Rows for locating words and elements
══════

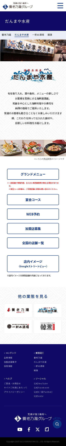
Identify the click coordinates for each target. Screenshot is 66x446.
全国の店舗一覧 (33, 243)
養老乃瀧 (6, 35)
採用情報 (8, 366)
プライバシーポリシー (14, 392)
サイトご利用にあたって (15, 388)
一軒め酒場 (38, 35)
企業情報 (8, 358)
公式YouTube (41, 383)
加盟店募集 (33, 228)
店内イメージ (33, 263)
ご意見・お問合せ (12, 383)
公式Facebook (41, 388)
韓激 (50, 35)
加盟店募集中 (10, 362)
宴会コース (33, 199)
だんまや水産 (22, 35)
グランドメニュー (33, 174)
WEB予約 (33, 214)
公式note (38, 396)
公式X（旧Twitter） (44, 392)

══════

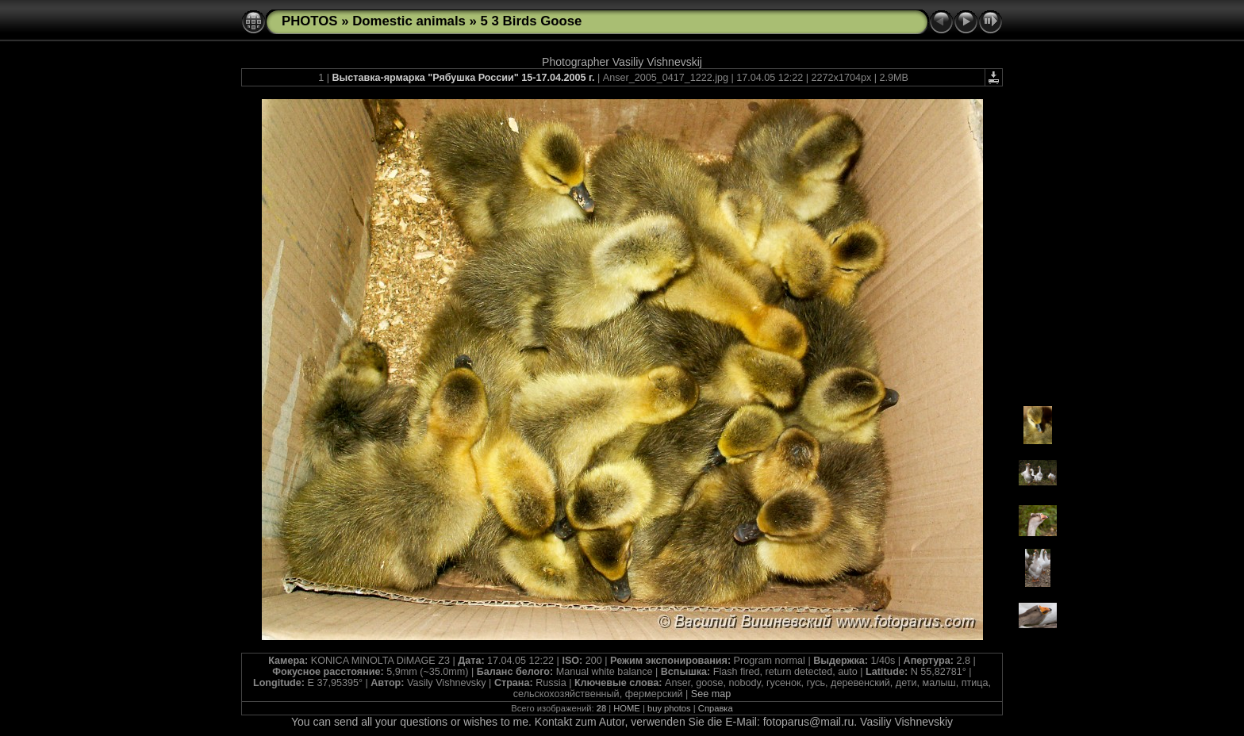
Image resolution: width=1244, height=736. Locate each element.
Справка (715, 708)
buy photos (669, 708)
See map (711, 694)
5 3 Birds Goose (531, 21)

══════

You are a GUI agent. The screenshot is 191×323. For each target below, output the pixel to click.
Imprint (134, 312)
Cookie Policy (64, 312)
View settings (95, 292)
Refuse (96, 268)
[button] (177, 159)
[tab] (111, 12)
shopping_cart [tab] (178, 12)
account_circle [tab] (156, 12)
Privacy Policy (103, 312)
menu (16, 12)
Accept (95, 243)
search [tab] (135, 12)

══════

AIM OF THE EXERCISE:
Reproduce verbatim the rows from the line containing "採用情報 (8, 366)" through the line containing "公式note (38, 396)", both of those lines included.

RESPONSE TO THE TASK:
採用情報 (8, 366)
プライバシーポリシー (14, 392)
サイトご利用にあたって (15, 388)
一軒め酒場 (38, 35)
企業情報 (8, 358)
公式YouTube (41, 383)
加盟店募集 (33, 228)
店内イメージ (33, 263)
ご意見・お問合せ (12, 383)
公式Facebook (41, 388)
韓激 (50, 35)
加盟店募集中 (10, 362)
宴会コース (33, 199)
だんまや水産 (22, 35)
グランドメニュー (33, 174)
WEB予約 (33, 214)
公式note (38, 396)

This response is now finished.